>>>>
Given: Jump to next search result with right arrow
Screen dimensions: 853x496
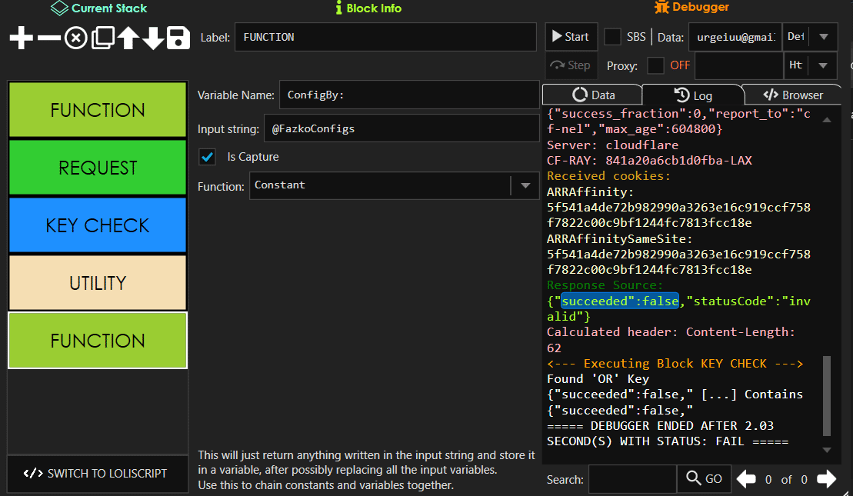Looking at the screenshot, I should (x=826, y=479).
<<<<
>>>>
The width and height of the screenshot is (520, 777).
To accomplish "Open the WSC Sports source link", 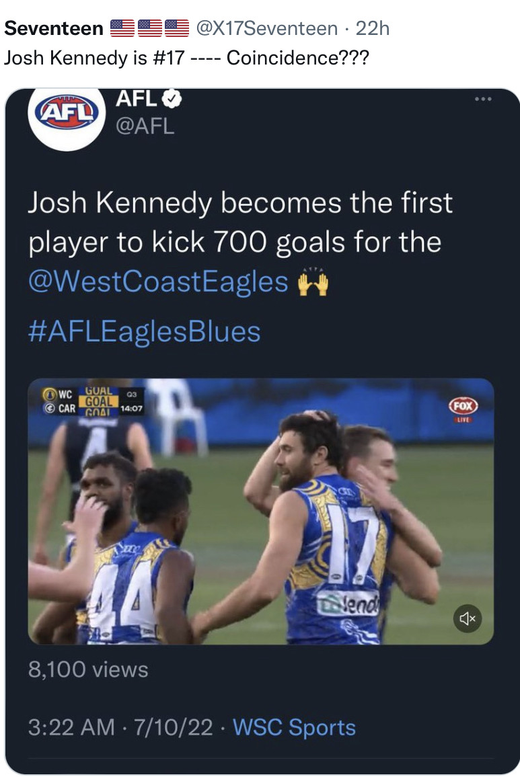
<<<<
_TASK PROMPT_: Leave out every picture, and copy exactly the lines above starting at the one holding "The width and" and ending at the one holding "the WSC Sports", no more and no less.

_YOUR SOLUTION_:
The width and height of the screenshot is (520, 777).
To accomplish "Open the WSC Sports source link", 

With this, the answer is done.